Diamond dollars, magic tokens and virtual gold coins: we take a look at the world of video game currencies and how to navigate it.

Whilst many games are free to play initially, to get fully immersed in the gameplay, you’ll often find you need to use special money at some point. When you want upgrades for your avatar or to enhance your player abilities within a game, you’ll more than likely need to buy video currency.

There are two main types of this special money. One is free to buy and use. The other you need to pay for, using real money, to allow access to your game’s premium options.

Many famous video game brands have their own in-app currencies and with the ever increasing popularity of gaming, it’s unsurprising to see these video currencies working their way up the priority list for children’s pocket money spending and present lists.

But, in a world where we need to be always vigilant about children’s online habits, what’s important to be aware of around video currencies?

Understand the value of real money

Once you enter the world of video currencies, it can be easy to lose track of how much real money is being spent.
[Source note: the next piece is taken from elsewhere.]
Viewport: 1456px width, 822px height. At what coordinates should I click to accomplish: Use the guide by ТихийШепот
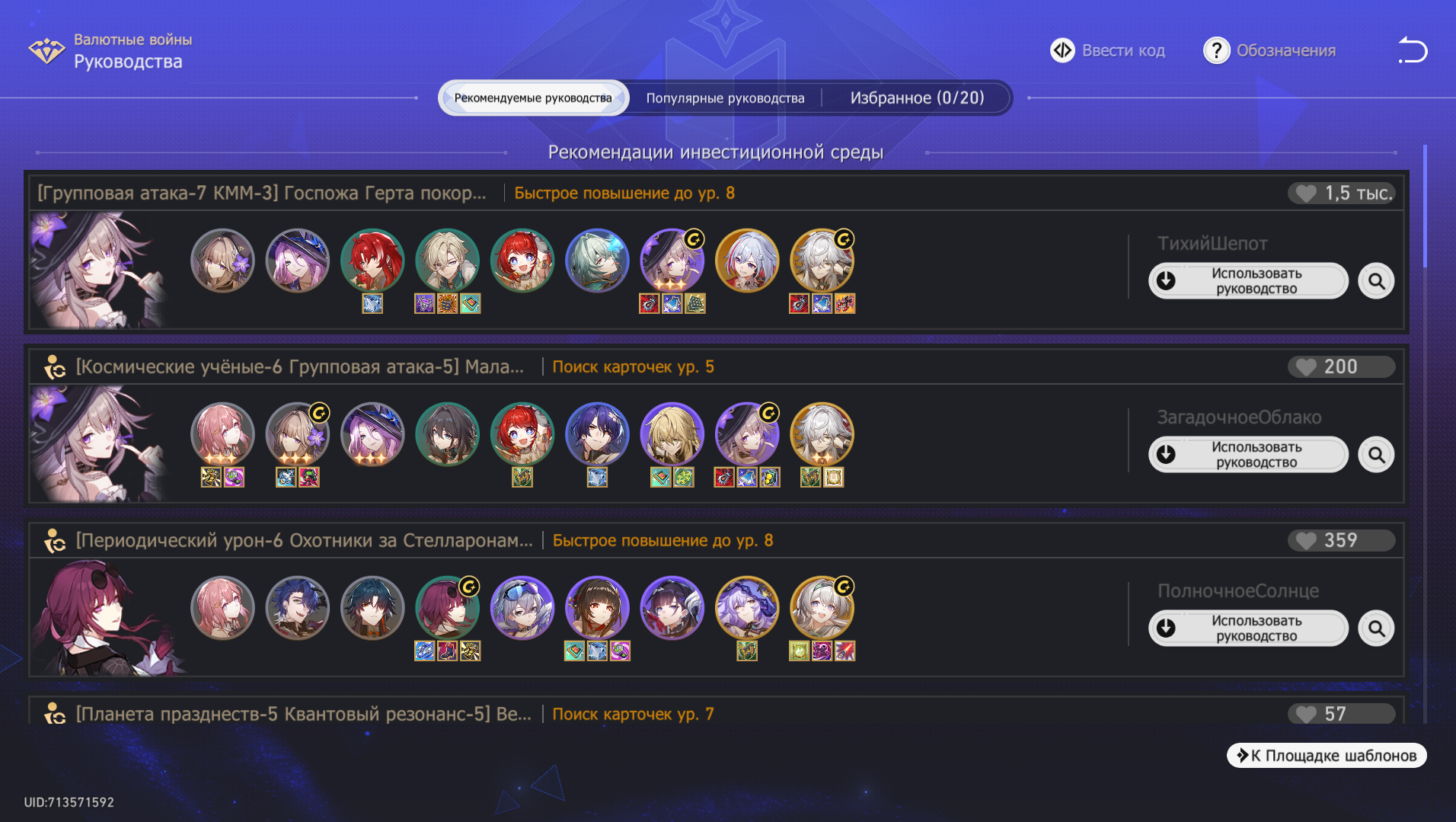[1248, 281]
It can be hard to understand the real value. The question is, how does that affect your child’s understanding of real money?

For example, imagine your 10 year old daughter has 50 virtual gold coins costing £6.49, and 50 virtual diamond dollars costing £5.57, and then they get a £50 Christmas gift from their auntie. Does that make it hard to know what one unit of currency is worth? We made those currencies up, but you get the point.

There’s another video game that has a casino built inside of their virtual world. You use real money to buy video game money and then use that money to buy chips to play in the casino. Does that make it hard to understand the real value of what you’re spending at that table? Does that encourage gambling?

All of this highlights just how important it is, to teach children the value of real world currency outside of gaming. And if they are using video game currencies, for you and them to know how much is really being spent.

Buying video currency

To purchase video currencies, you’ll need a debit or credit card. Often, especially with younger children, this means the parent is required to step in to buy on behalf of the child.

Do not save your own card details in the game when buying video currencies. In-app purchasing prompts mean you could find yourself with unexpected charges, if your child doesn’t understand the ease with which a purchase can be made with saved card details.

Watch out for scams

It’s important to watch out for scams, especially when the carrot being dangled is free ‘money’, or in this case ‘video currency’. It’s very unlikely that you can get video currency ‘free’ from vendors or websites outside the game itself. It’s only the game that can offer the currency. Any offer of ‘free' currency by third party sites is highly likely to be a scam and you should stay well away. Don’t click on those ads or links.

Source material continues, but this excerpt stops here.